Gram-stain-positive, aerobic, non-motile actinomycete that forms branching substrate mycelia. White-colored aerial mycelia are produced on HV agar with long, spiral, and smooth-surfaced spores. Grows well on ISP 2, ISP 4, ISP 5, and ISP 6 media. No melanoid pigments are formed on ISP 1, ISP 6, and ISP 7 media. The temperature range for growth is 15–40 °C with optimal growth at 30 °C. The pH range is 7–10 with optimal growth at pH 7.0. The maximum NaCl concentration for growth is 7% (w/v), with optimal growth at 0%. Shows positive for degradation of starch, esculin, and casein; but negative for gelatin liquefaction and decomposition of adenine, xanthine, hypoxanthine, and tyrosine. Esterase, esterase lipase, leucine aryl amidase, valine allyl amidase, acid phosphatase, naphthol-AS-BI-phosphohydrolase, α-glucosidase, and α-mannosidase are present, while urease, alkaline phosphatase, lipase, cystine allyl amidase, trypsin, α-chymotrypsin, α-galactosidase, β-galactosidase, β-glucuronidase, β-glucosidase, N-acetyl-β-glucosaminidase, and α-fucosidase are not. Catalase reaction is positive, but not oxidase reaction. Production of H2S and nitrate reduction are positive. Utilizes dextrin, D-fructose, D-glucose, glycerol, D-maltose, D-mannose, melibiose, α-methyl-D-glucoside, D-raffinose, D-ribose, salicin, and trehalose as sole carbon sources, but not adonitol, L-arabinose, D-cellobiose, dulcitol, meso-erythritol, D-galactose, myo-inositol, lactose, D-mannitol, D-melezitose, α-L-rhamnose, D-sorbitol, sucrose, or D-xylose. The whole-cell hydrolysates contain LL-diaminopimelic acid and glucose. The predominant menaquinone is MK-9(H8), while MK-9(H6) presents as a minor component. The phospholipid profile consists of diphosphatidylglycerol, phosphatidylglycerol, phosphatidylethanolamine and an unidentified phospholipid. The major fatty acids are iso-C16:0, anteiso-C15:0, and iso-C15:0.

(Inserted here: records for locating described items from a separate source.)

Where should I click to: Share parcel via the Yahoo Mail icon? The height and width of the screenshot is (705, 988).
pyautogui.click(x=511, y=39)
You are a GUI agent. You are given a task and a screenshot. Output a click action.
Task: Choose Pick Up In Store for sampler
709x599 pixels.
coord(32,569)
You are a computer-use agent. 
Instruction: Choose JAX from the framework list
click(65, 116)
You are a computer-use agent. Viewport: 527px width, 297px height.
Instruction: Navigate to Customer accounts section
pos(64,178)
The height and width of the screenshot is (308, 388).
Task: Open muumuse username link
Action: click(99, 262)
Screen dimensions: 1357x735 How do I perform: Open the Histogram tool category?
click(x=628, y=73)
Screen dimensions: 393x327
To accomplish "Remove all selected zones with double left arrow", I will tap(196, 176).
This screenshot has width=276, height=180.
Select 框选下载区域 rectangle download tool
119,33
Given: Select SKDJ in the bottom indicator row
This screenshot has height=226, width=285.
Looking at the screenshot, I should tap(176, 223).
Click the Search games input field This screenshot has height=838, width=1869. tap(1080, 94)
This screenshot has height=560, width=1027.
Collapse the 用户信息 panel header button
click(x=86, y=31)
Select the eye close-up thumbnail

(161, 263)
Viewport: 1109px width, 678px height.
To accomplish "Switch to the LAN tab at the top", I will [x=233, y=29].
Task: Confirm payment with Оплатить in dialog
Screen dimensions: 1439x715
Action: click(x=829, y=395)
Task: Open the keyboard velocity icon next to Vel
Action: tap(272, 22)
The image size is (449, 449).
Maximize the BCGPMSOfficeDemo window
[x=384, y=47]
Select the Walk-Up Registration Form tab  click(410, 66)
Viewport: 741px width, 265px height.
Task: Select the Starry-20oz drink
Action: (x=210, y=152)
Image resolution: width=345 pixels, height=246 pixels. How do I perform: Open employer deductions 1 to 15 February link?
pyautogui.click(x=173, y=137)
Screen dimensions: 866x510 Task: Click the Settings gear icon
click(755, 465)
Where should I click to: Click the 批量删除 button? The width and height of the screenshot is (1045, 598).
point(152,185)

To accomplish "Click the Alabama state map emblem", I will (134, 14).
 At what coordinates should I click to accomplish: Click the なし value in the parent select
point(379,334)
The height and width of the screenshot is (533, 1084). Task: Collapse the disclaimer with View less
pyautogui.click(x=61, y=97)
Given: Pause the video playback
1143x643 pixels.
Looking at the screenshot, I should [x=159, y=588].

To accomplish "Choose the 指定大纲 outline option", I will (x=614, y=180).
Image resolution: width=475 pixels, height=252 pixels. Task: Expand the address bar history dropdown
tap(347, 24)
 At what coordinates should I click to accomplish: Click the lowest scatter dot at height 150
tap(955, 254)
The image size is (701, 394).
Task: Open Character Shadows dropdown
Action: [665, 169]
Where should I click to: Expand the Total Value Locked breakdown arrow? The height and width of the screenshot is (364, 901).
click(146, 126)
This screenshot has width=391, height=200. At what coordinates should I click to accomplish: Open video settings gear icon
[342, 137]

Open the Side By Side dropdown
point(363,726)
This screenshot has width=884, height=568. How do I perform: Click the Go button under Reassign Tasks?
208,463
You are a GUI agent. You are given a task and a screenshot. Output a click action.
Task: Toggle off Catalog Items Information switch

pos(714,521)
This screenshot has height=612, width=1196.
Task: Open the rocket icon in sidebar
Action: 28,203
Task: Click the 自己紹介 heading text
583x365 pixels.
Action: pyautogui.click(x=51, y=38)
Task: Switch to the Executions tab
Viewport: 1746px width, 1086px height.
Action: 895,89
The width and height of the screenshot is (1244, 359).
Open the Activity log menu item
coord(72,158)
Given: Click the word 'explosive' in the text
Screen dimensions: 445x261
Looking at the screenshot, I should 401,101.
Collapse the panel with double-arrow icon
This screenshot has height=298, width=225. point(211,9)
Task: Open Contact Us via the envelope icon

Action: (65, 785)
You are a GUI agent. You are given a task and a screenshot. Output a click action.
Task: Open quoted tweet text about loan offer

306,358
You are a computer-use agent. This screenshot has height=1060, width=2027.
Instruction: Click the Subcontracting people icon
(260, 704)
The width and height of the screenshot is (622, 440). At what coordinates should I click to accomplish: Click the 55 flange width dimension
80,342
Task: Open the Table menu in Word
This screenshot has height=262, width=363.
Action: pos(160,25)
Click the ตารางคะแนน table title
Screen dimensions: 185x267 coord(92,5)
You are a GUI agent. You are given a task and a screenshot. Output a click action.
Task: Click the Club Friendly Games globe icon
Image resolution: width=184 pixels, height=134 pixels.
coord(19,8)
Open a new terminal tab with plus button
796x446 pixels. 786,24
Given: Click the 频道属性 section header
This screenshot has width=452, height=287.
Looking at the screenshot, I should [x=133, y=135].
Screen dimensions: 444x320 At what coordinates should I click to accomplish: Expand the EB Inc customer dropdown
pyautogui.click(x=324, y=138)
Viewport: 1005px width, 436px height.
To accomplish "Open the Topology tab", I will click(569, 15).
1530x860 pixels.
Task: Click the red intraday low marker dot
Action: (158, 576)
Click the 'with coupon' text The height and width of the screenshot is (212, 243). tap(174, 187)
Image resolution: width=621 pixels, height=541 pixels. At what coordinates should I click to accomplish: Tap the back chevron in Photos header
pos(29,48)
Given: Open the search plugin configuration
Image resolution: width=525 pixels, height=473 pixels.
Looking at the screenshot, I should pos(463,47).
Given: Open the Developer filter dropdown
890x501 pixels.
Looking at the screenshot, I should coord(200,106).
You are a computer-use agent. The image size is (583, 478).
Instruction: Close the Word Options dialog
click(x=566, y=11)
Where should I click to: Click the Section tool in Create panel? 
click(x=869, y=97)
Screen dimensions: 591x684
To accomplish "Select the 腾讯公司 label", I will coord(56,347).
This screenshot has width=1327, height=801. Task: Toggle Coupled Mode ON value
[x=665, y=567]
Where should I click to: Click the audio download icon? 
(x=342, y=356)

The type strain is CWH03T (= NBRC 114659T = TBRC 15780T), isolated from a coastal sediment sample collected near Ishigaki Island, Okinawa, Japan. The DNA G+C content of the type strain is 72.3%. The GenBank/EMBL/DDBJ accession numbers for the 16S rRNA gene sequence and the draft genome sequence of strain CWH03T are LC702322 and BLLG00000000, respectively.